Some 1,800 nurses at the University of Vermont Medical Center (UVMMC) in Burlington took to the picket lines for two days last week to fight for competitive pay and safe staffing levels.

To the nurses, members of the Vermont Federation of Nurses and Health Professionals (VFNHP), the two issues are linked: Low pay at UVMMC compared to other hospitals in the region has led to high job vacancy and turnover rate, creating conditions that are demoralizing for health care workers and dangerous for their patients. But the nurses’ determination to make their struggle public and appeal for solidarity won them strong support from Burlington and beyond.

Tristin Adie, a nurse practitioner for the UVMMC system, writes about how the strike was transformative for her and her fellow union members.

ON FRIDAY NIGHT, I marched with hundreds of nurses, their families and supportive community members from our picket line outside the University of Vermont (UVM) Medical Center to downtown Burlington. After two days of being on strike against the second-largest employer in the state, we filled the streets of its largest city, wearing our red T-shirts and carrying signs declaring the importance of safe staffing and fair wages.

I’ve been a socialist and an activist for my whole adult life. I’ve marched in more protests than I can count (200? 300? who knows?). In the 15 years I lived in New York City, I marched with tens of thousands of union members through various campaigns. I was a member of the Communications Workers of America union, and participated in a victorious two-week strike against Verizon.

But the last two days, and last night’s protest in particular, were unlike anything I’ve ever experienced, and it happened here in little old Burlington, Vermont: population 42,000. I’m still trying to figure out why.


MAYBE IT was the sheer breadth of participation in the strike. Despite sincere and deep concerns about leaving our patients in the care of scab nurses, entire units joined each other on the picket lines. The hospital itself admitted that only 93 of the 1,800 LPNs, RNs and APRNs in our union crossed the picket line.

to take pictures demonstrating solidarity with us. My favorite came from a comrade in India who took a picture together with her ill father, their fists raised in solidarity.

Maybe it was the timing. In Trump’s America, unions are supposed to be breathing their last gasps. After years of decline in the private sector, workers in the public sector are now facing the threat of extinction after the Janus v. AFSCME Council 31 Supreme Court decision.

But we’ve shown that workers can actually fight back against a twisted system, where corporate executives are rewarded with six-figure bonuses while we work longer hours, at a faster pace and for stagnant wages.


BUT IT’S more than all these factors. It’s something else: defiance, determination and confidence among people who are sick of being ground down.

Last night, someone played Tom Petty’s “I Won’t Back Down” over a megaphone while we were marching. I thought to myself that we ought to try chanting that, so I started it up: “We won’t back down, we won’t back down…”

Suddenly, the fists of everyone around me went up, and that gorgeous Vermont air was filled with a loud, unified message that we will not back down in the face of greed and indifference from our hospital administrators.

My fellow nurses and community members have been transformed by this struggle.

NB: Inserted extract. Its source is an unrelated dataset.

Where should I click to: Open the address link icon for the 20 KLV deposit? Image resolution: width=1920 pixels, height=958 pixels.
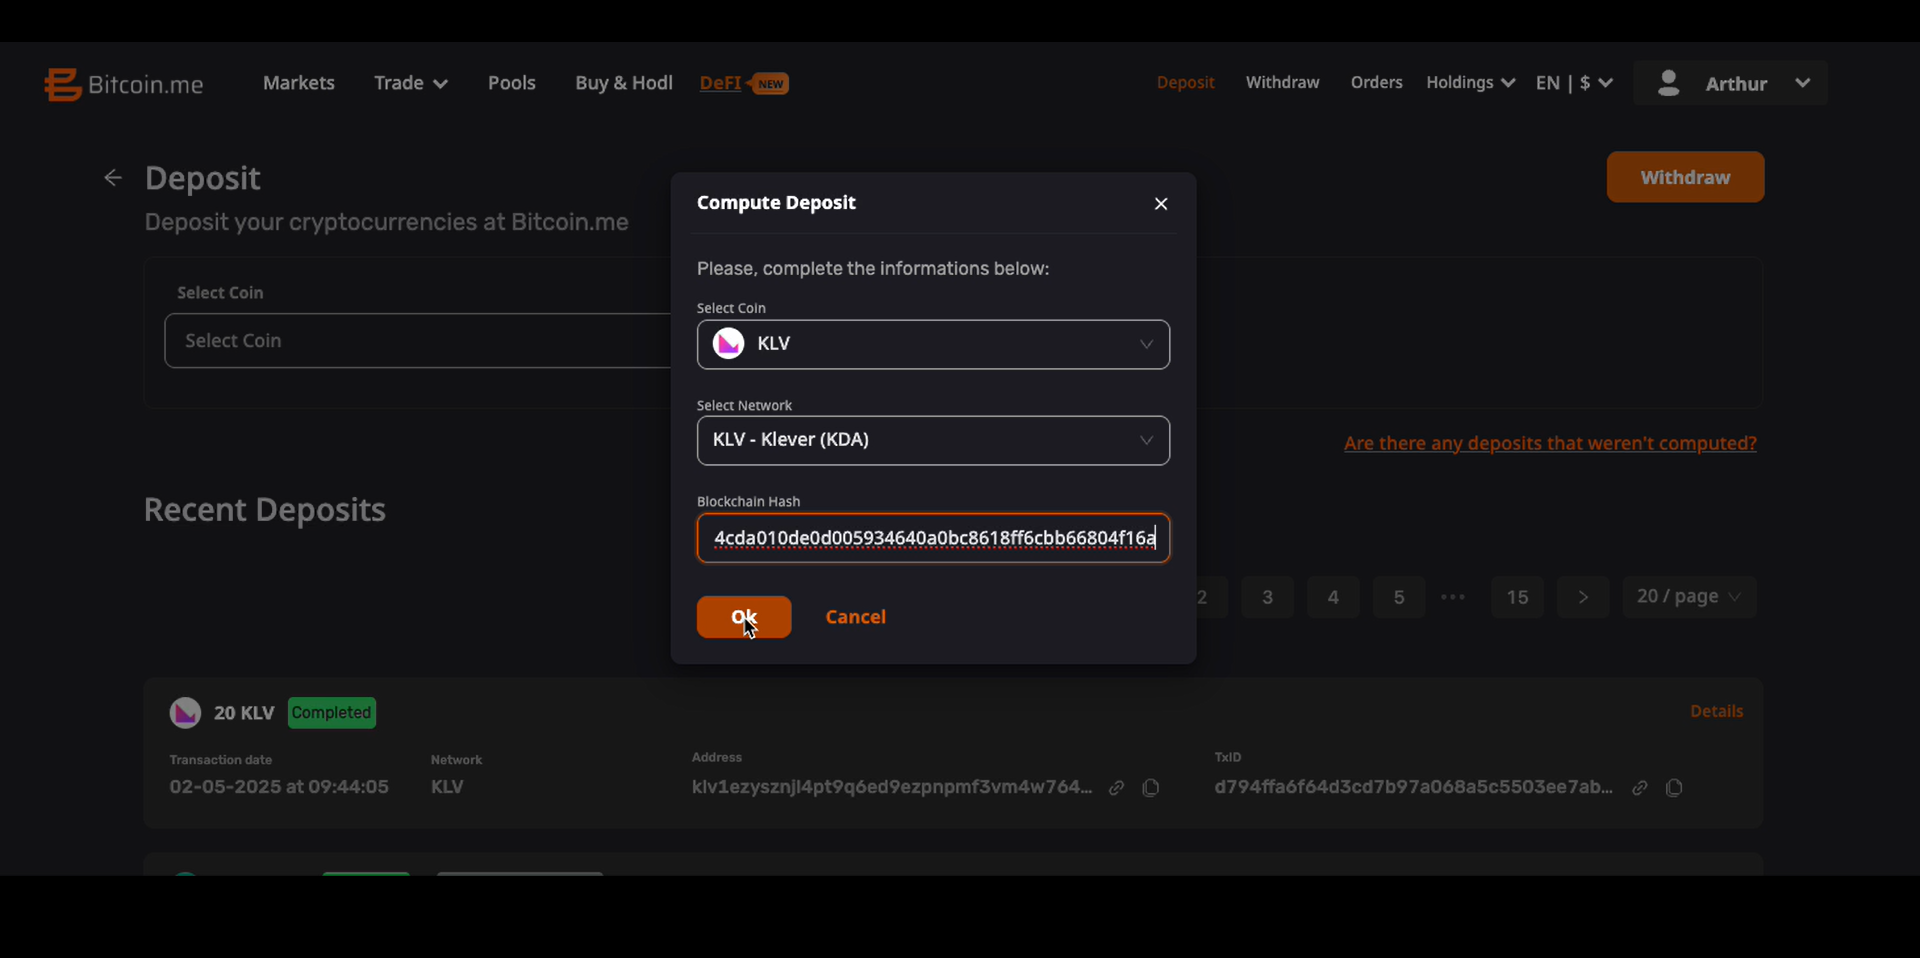[x=1116, y=788]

I think that’s what feels different. We went from feeling defensive to feeling confident. From worrying that the community would call us greedy or insensitive to knowing that the community has our backs. From thinking a union was something external — a service group, perhaps — to knowing that we are the union. Our strength comes from our numbers and our solidarity.

It’s not over, and lots of questions remain about what happens next. We may need to strike again, perhaps for more than two days. There is certainly support for this among our co-workers. While we were picketing together, dozens of nurses told bargaining committee members that they want us to announce when the next strike will occur.

But it was clear by the end of last night’s march that we’re in this to win it: for our patients, our coworkers, our community and for working people everywhere. And we won’t back down.